Queridos hermanos y hermanas, este Salmo nos enseña que, en nuestra oración, siempre debemos permanecer abiertos a la esperanza y firmes en la fe de Dios. Nuestra historia, aunque a menudo marcada por el dolor, por la incertidumbre, con momentos de crisis, es una historia de la salvación y del "restablecimiento de las suertes". En Jesús, todo nuestro exilio termina, y cada lágrima se seca, en el misterio de su Cruz, de la muerte transformada en vida, como un grano de trigo que se ha abierto en la tierra y se convierte en espiga.
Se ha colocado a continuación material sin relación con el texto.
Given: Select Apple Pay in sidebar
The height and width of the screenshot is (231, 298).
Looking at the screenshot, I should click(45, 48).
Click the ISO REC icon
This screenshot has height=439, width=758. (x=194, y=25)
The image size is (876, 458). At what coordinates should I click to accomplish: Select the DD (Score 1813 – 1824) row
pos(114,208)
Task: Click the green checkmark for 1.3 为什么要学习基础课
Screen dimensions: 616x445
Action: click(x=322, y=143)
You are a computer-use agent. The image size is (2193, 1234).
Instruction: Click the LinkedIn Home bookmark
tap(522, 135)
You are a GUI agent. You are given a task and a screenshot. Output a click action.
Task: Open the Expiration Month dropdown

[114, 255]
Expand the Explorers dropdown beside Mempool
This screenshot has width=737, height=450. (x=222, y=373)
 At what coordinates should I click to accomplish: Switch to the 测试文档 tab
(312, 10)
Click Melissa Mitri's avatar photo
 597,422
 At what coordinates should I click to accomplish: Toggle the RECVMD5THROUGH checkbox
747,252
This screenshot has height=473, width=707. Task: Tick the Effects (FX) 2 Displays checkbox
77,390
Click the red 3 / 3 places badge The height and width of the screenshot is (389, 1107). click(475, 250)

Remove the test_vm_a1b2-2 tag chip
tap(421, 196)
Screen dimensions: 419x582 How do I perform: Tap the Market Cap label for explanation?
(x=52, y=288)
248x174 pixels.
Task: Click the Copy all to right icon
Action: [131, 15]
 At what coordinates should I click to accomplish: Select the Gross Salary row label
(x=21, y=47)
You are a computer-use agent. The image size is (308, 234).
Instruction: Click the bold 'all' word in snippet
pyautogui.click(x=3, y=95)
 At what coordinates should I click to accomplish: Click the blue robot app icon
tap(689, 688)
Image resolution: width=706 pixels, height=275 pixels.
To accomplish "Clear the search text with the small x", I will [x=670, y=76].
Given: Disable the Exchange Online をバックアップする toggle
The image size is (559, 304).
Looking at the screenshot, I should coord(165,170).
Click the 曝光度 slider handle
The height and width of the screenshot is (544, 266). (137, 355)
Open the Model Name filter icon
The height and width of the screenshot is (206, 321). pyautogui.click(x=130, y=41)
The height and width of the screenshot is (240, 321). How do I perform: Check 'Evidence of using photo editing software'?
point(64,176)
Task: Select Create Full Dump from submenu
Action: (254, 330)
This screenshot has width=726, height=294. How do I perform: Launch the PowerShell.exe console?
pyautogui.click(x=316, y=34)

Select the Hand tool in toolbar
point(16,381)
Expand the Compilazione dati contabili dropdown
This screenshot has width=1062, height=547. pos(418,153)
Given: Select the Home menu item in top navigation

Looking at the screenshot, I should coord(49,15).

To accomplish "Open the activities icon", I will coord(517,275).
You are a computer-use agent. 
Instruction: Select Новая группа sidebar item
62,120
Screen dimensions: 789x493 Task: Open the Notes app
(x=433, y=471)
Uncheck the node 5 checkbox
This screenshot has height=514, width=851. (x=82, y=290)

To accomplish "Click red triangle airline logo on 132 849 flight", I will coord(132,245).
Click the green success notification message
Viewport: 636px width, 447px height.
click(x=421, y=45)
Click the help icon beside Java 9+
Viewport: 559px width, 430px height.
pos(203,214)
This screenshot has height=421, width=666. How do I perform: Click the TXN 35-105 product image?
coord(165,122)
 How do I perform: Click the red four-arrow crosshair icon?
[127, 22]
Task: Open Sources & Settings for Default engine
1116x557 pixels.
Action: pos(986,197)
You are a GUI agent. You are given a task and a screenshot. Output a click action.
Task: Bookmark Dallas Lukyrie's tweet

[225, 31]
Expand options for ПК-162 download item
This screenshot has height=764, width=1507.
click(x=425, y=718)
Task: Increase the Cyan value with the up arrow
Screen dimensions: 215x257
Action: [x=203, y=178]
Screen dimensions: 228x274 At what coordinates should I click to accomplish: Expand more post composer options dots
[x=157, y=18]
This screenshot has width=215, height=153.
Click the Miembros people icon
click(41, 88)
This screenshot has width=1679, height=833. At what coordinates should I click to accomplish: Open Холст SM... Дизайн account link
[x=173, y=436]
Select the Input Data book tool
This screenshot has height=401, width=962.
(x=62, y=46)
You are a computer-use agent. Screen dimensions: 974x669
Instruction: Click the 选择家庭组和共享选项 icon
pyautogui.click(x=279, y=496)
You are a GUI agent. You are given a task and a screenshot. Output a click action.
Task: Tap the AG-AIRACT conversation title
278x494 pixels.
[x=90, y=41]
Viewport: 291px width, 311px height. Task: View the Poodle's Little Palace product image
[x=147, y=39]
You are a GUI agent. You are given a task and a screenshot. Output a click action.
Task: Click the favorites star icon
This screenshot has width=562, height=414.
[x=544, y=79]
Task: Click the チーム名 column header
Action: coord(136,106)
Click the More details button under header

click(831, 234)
También para nosotros este descubrimiento de Jesucristo es la gran alegría del Sí de Dios, del restablecimiento de nuestra suerte. Pero aquellos que volvieron de Babilonia llenos de alegría encontraron una tierra empobrecida, devastada, y sufrieron durante la siembra llorando hasta la cosecha de trigo. Así también nosotros, después del gran descubrimiento de Jesús, nuestra vida, la verdad, el camino, entrando en la tierra de la fe, en el terreno de la fe encontramos también a menudo una vida oscura, dura, difícil, una siembra con lágrimas, pero estamos seguros que la luz de Cristo nos dará al final la gran cosecha. Y esto debemos aprender en nuestras noches oscuras, no olvidar que la luz existe, que Dios está en medio de nuestra vida y que podemos sembrar con la confianza de que el gran Sí de Dios es más fuerte que todos nosotros. Lo importante es no perder esta unión, este recuerdo de la presencia de Dios en nuestra vida, esta alegría profunda, que Dios ha entrado liberándonos, en esta gratitud por el descubrimiento de Jesucristo que ha venido entre nosotros, y esta gratitud se transforma en esperanza, estrella de la esperanza que nos da la confianza, es la luz y precisamente el dolor de la siembra es el inicio de la nueva vida, de la gran y definitiva alegría de Dios. Gracias.